Week 3 of SoK 2025
This week, I focused on integrating the Monte Carlo Tree Search (MCTS) algorithm into the MankalaEngine. The primary goal was to test the performance of the MCTS-based agent against various existing algorithms in the engine. Let's dive into what MCTS is, how it works, and what I discovered during the testing phase.
What is Monte Carlo Tree Search (MCTS)?
The Monte Carlo Tree Search (MCTS) is a heuristic search algorithm used for decision-making in sequential decision problems. It incrementally builds a search tree and simulates multiple random moves at each step to evaluate potential outcomes. These simulations help the algorithm determine the most promising move to make.
How Does MCTS Work?
MCTS operates through four key steps:
1. Selection
The algorithm starts at the root node (representing the current game state) and traverses down the tree to a leaf node (an unexplored state). During this process, the algorithm selects child nodes using a specific strategy.
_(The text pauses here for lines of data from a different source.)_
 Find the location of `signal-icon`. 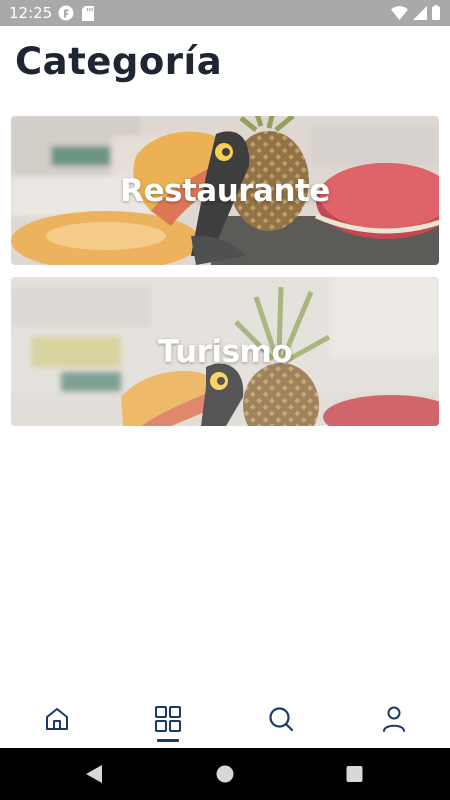

signal-icon is located at coordinates (420, 12).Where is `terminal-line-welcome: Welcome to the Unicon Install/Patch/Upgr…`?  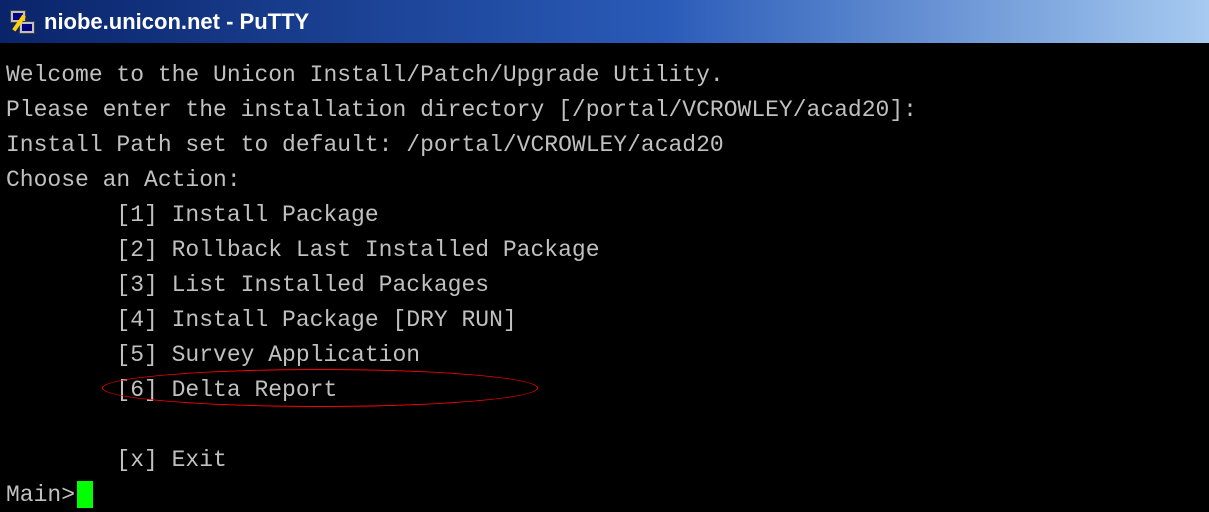
terminal-line-welcome: Welcome to the Unicon Install/Patch/Upgr… is located at coordinates (365, 75).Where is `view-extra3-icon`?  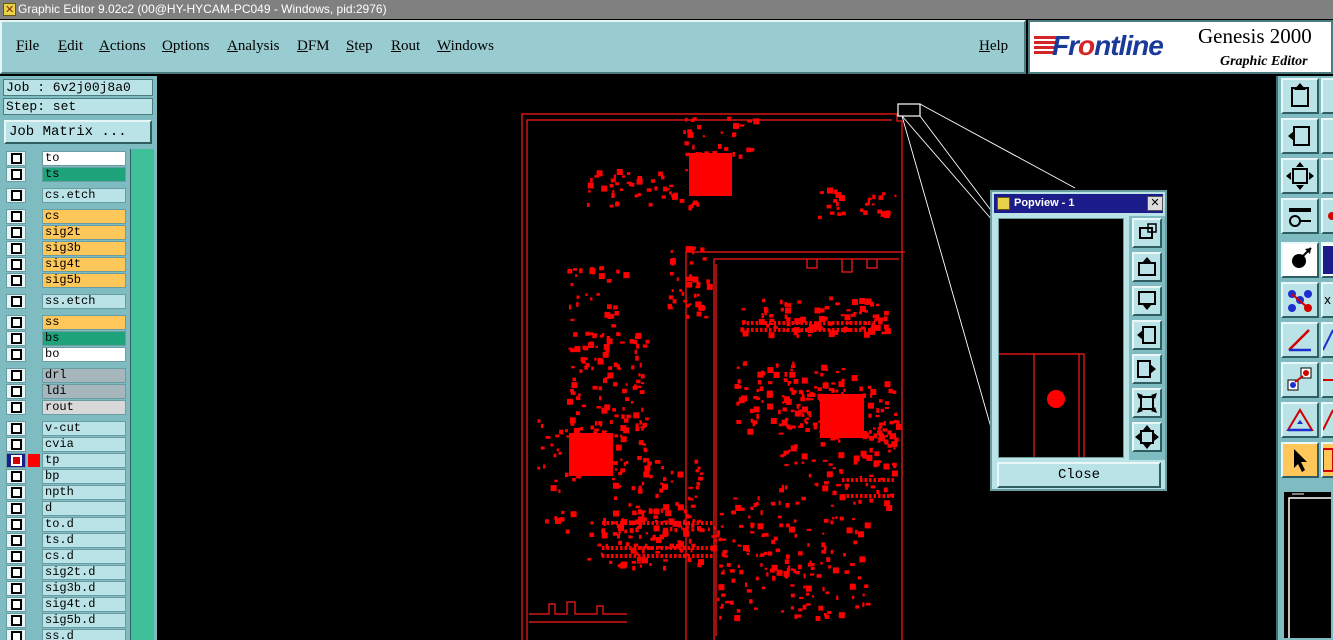 view-extra3-icon is located at coordinates (1327, 176).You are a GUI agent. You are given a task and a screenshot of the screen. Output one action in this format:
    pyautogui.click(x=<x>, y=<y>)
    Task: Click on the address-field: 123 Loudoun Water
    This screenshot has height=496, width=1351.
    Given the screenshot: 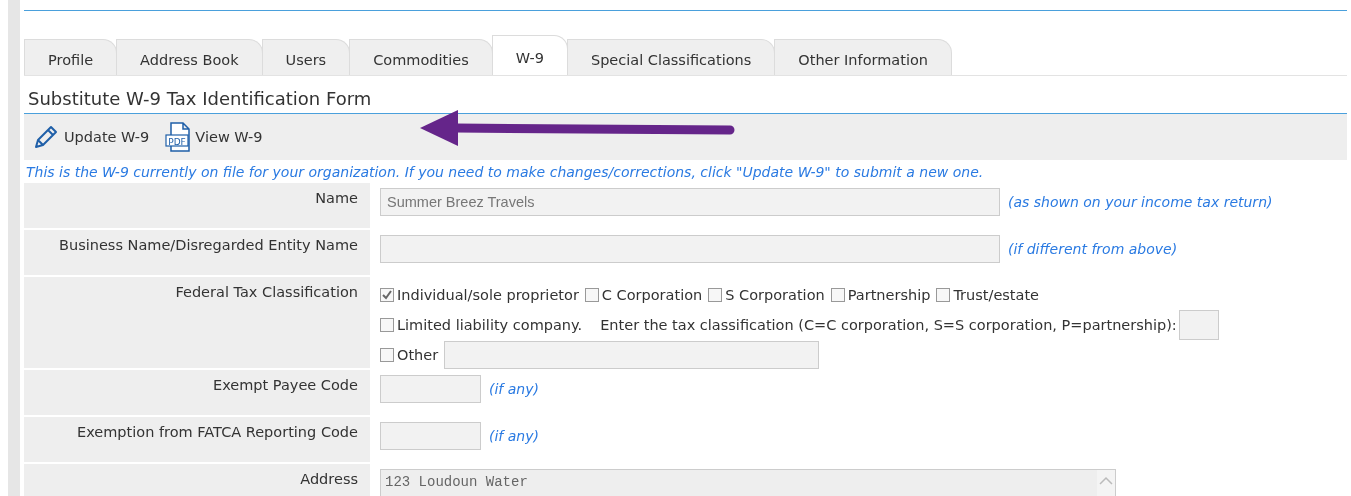 What is the action you would take?
    pyautogui.click(x=748, y=482)
    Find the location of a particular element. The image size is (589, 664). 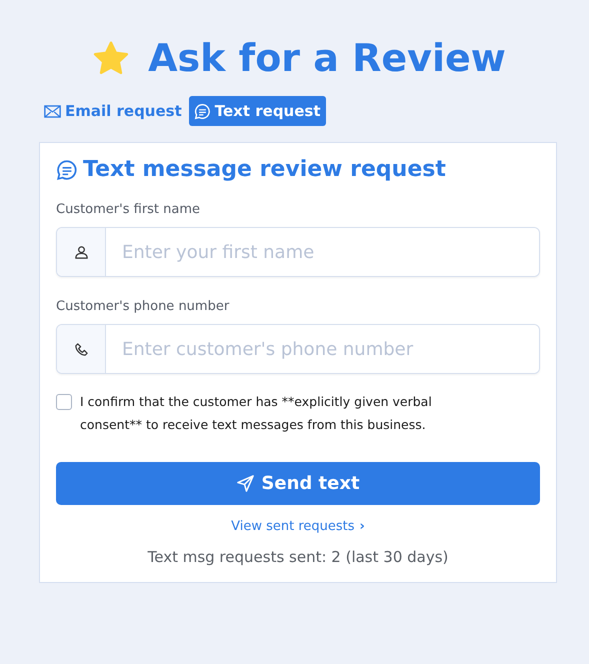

A popular strategy for node selection is Upper Confidence Bounds for Trees (UCT). The UCT formula helps balance exploration and exploitation by selecting nodes based on the following equation:
UCT = mean + C × sqrt(ln(N) / n)
Where:
mean
is the average reward (or outcome) of a node.N
is the total number of simulations performed for the parent node.n
is the number of simulations performed for the current child node.C
is a constant that controls the level of exploration.
2. Expansion
Once the algorithm reaches a leaf node, it expands the tree by adding one or more child nodes representing potential moves or decisions that can be made from the current state.
3. Simulation
The algorithm then performs a simulation or rollout from the newly added child node. During this phase, the algorithm randomly plays out a series of moves (typically following a simple strategy) until the game reaches a terminal state (i.e., win, loss, or draw).
This is where the Monte Carlo aspect of MCTS shines. By simulating many random games, the algorithm gains insights into the likely outcomes of different actions.
4. Backpropagation
After the simulation ends, the results are propagated back up the tree, updating the nodes with the outcome of the simulation. This allows the algorithm to adjust the expected rewards of the parent nodes based on the result of the child node’s simulation.
read more here - MCTS
Implementing MCTS in C++ for MankalaEngine
With a solid understanding of the algorithm, I began implementing MCTS in C++. The initial step involved integrating the MCTS logic into the benchmark utility of the MankalaEngine. After resolving a series of issues and running multiple tests, the code was functioning as expected.
Testing Results
I compared the performance of the MCTS agent against other existing agents in the MankalaEngine, such as Minimax, MTDF, and Random agents. Here’s how the MCTS agent performed:
Random Agent (Player 1) vs. MCTS (Player 2)
- MCTS won 80% of the time
MCTS (Player 1) vs. Random Agent (Player 2)
- MCTS won 60% of the time
MCTS vs. Minimax & MTDF
- Unfortunately, MCTS consistently lost against both Minimax and MTDF agents. 😞
Key Improvements for MCTS
While MCTS performed well against the Random Agent, there is still room for improvement, especially in its simulation phase. Currently, the algorithm uses a random policy for simulations, which can be inefficient. To improve performance, we can:
- Use more efficient simulation policies that simulate only promising moves, rather than randomly selecting moves.
- At the start of the Selection step, focus on moves that have historically been good opening strategies (this requires further research to identify these moves, especially in Pallanguli).
- Fine-tune the exploration-exploitation balance to improve decision-making.
Upcoming Tasks
In the upcoming week, I plan to:
- Write test cases for the Pallanguli implementation.
- Review the implementation of Pallanguli.